Anterior Tibialis and the Peroneal Group
Jeanmarie Scordino M.Ed.
Exercise Physiologist

Let's take a look at the front side of the lower leg.  The two main muscle groups are the Anterior Tibialis and the Peroneal Group.  In most training programs these groups are rarely thought about. They are very important to how your foot functions so that you can walk properly. They aid in how your foot lands as you take a step and they help to push off for the next step. 

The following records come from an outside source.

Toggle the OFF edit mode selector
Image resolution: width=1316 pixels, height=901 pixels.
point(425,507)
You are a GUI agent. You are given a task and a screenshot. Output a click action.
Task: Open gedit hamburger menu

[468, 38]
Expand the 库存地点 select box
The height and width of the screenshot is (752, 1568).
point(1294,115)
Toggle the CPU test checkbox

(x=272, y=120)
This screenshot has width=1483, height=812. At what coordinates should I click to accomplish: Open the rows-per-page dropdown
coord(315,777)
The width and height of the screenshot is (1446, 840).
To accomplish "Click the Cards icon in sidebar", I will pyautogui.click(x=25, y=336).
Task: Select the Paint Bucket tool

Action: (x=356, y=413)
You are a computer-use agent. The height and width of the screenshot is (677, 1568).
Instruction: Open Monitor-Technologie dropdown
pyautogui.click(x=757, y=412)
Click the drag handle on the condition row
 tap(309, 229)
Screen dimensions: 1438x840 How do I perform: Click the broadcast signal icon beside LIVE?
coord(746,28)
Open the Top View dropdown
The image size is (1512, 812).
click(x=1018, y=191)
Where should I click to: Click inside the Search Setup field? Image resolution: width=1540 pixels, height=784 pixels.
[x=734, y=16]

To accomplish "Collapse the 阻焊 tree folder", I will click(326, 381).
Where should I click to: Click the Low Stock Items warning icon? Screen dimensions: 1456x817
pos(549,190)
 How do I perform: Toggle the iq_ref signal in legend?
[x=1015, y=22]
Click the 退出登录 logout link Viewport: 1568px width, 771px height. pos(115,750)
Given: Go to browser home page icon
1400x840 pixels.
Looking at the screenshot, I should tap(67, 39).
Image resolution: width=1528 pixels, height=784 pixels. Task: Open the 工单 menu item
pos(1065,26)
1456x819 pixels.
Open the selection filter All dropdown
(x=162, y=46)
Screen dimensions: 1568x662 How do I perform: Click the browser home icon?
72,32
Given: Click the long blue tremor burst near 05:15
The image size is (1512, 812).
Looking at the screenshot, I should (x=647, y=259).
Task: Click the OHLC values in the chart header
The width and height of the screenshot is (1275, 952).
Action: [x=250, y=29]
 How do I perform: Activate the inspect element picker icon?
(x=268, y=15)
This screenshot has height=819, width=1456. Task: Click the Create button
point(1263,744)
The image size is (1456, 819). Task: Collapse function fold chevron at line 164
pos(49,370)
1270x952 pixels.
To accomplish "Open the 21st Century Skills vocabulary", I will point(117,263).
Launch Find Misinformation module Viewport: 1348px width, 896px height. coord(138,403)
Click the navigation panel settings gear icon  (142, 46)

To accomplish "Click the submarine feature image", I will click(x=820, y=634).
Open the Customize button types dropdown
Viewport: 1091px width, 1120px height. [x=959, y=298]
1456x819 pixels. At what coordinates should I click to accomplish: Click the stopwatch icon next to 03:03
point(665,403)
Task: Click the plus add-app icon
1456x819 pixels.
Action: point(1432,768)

A great exercise for these muscles is a one leg squat, which trains much of the lower leg. It is especially good at firing up the muscles in the front of the lower leg (Anterior Tibialis and the Peroneal Group).  As you lower the body the foot stays flat on the floor, while the lower leg moves forward causing dorsiflexion of the ankle. The body, including the lower leg, is working to stabilize the body above it in all planes of motion. The ankle and the hip work together to lower the body. This exercise also helps to improve proprioception which is the bodies ability to sense where it is in space.

 TIP: If the exercise causes pain in the knee, try to sit back in to the hips more.

ONE LEG SQUAT

1.     Stand on one foot and place the non-weight bearing foot directly next to the opposite ankle. If necessary use support to hold for balance.
2.     Begin squating until you feel the tension in the lower extremity. Press your hips back so you do not jut the knee over your toes.
3.     Return to the start/standing position while driving the heel into the ground.
4.     Repeat the same movement pattern for 8 -10 repetitions.

 

Once you get the hang of this your can add intensity and  multi-plane motion by changing where you reach the raised foot. To increase motion in the sagital plane ( front to back) as you squat, extend the raised foot in front and/or behind you.  To increase the intensity in the frontal plane (side to side), reach your leg out to the side of your body and then reach it to cross in front and back of you.  Finally, to focus on the transverse plane (rotation), rotate the hips to the same side as you lower the body.